If your child has chronic ear infections, your provider may suggest ear tubes. These small vents remain in the ear temporarily to help fluid drain properly. Tubes are usually placed around age 1 but can be used in children as young as 3 months in severe cases.

An ENT specialist performs the surgery in an operating room while the child is under anesthesia. The procedure lasts only a few minutes. “The tubes generally fall out on their own in 9 months,” says Dr. Mankarious. “They are about 95% effective. Children who get a set of tubes may not need a second set.”

Hearing aids

For conductive hearing loss with anatomical causes, like a closed ear canal or a problem with the bones of the inner ear, doctors often prescribe hearing aids. A hearing aid is a small electronic medical device worn on the outer ear that amplifies sound. It’s customized to your child’s level of hearing loss.

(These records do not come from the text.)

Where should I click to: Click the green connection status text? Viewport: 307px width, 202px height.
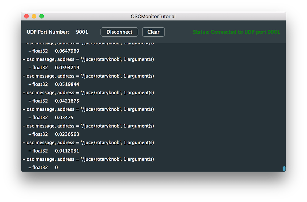(236, 32)
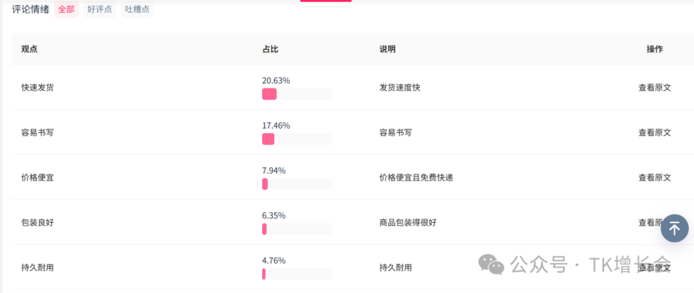This screenshot has height=293, width=694.
Task: Click the 占比 column header
Action: pyautogui.click(x=270, y=49)
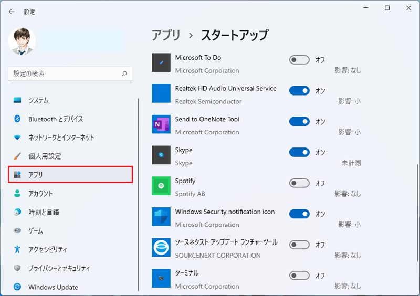Click the Windows Security shield icon
This screenshot has width=420, height=296.
click(x=161, y=217)
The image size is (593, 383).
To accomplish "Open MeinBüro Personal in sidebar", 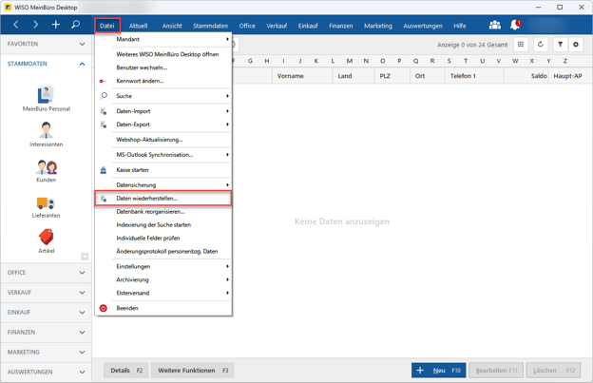I will point(46,96).
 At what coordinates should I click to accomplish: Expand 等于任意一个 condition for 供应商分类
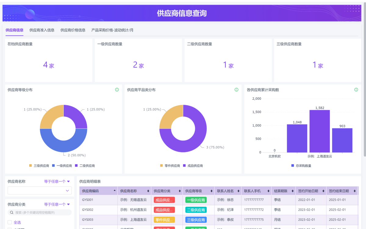(57, 204)
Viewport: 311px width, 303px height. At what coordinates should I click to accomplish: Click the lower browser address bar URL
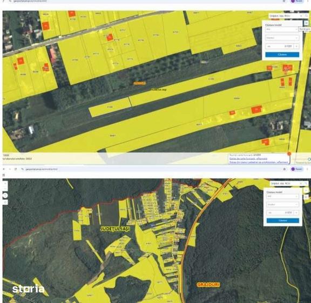(x=42, y=169)
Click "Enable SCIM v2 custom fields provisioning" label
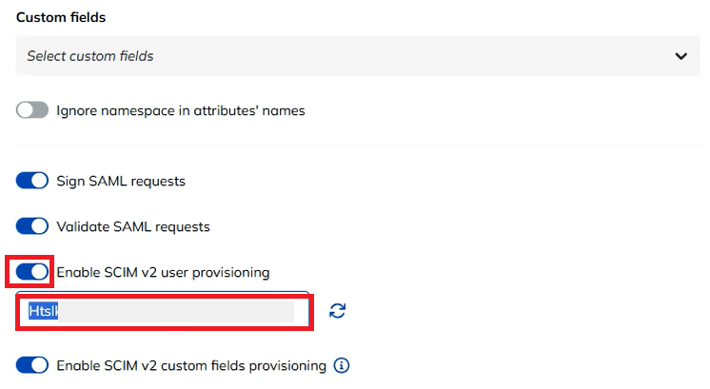 pyautogui.click(x=191, y=365)
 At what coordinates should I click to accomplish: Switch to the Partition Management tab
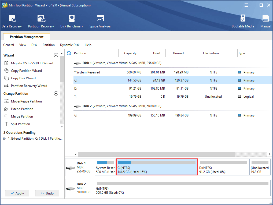click(x=26, y=37)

“When the middle ear or ear canal is not formed properly, some conditions can be corrected surgically and some are permanent. If the problem can be addressed with a hearing aid, it’s usually the first choice for treatment to avoid surgical complications,” says Dr. Mankarious.

Cochlear implants

In cases when hearing aids can’t amplify sound enough, a cochlear implant is an option. These implants work by sending sound directly to the auditory nerve. Implants have two parts:

  1. A surgically implanted device
  2. A processor that a child wears behind their ear or on their head

The sooner a child receives a cochlear implant, the better for their overall development. “Children who receive implants before age 1 do much better in the long run than children who receive implants after age 2,” says Dr. Mankarious.

She stresses that a cochlear implant is just one option for severe hearing loss. Parents concerned about surgical intervention may opt to have their child learn American Sign Language (ASL). Just like verbal language, ASL facilitates development for hearing-impaired children, she says.

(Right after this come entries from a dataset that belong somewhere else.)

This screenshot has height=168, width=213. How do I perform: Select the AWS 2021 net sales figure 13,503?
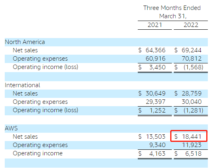156,136
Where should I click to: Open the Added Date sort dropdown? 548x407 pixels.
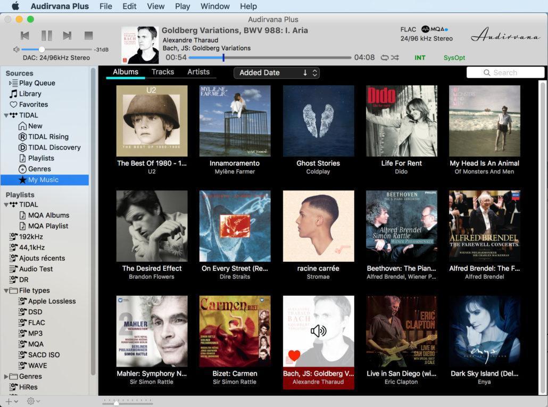point(276,73)
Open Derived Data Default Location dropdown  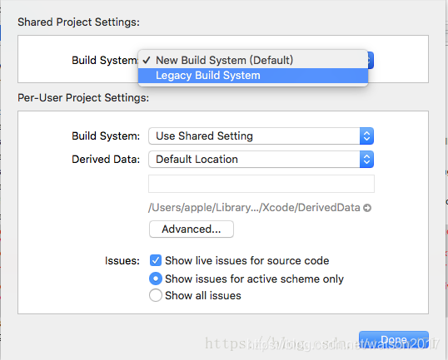click(261, 159)
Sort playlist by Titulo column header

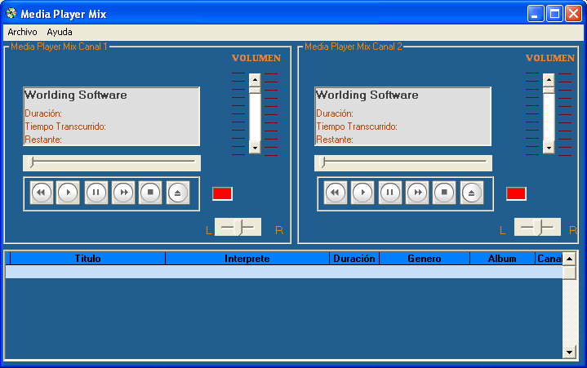pyautogui.click(x=87, y=259)
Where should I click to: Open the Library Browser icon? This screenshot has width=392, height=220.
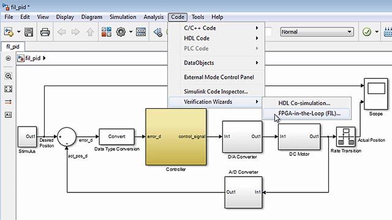[x=107, y=32]
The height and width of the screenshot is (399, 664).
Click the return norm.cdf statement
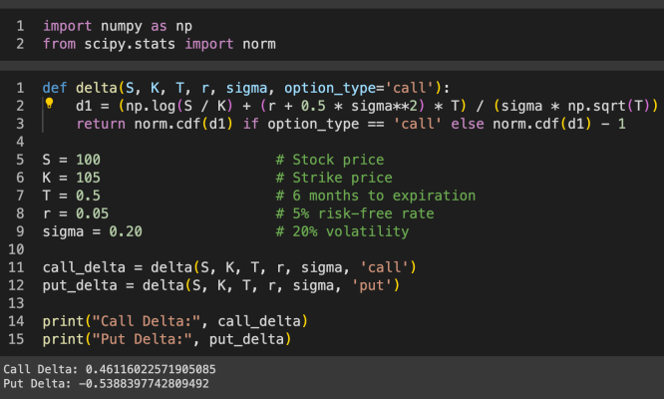(x=351, y=124)
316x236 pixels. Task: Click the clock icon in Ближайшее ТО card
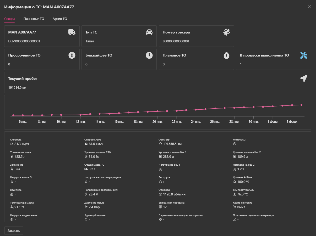[x=149, y=55]
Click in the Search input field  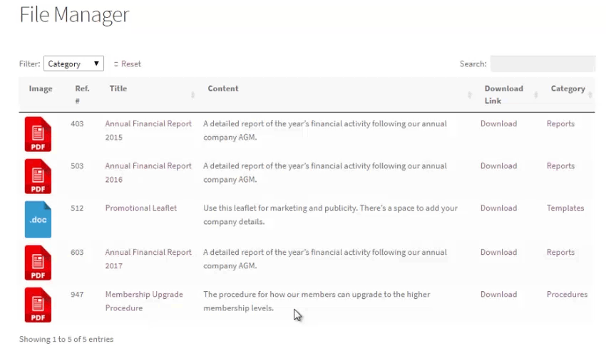pyautogui.click(x=542, y=64)

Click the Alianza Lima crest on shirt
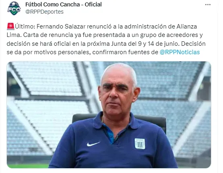(140, 144)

How to support your child’s hearing

Because hearing loss has a significant effect on a child’s development, parents should take steps to protect their children’s hearing:

  • Make sure your child has a newborn screening and screening at age 4.
  • If your child doesn’t pass a screening, follow up immediately with a specialist who can offer testing, diagnosis, and treatment.
  • If you suspect hearing loss at any time, talk to your child’s pediatrician right away.

“As a parent, be persistent and remember timing is key,” says Dr. Mankarious. “It’s essential to address pediatric hearing loss at an early age and provide all the support your child needs.”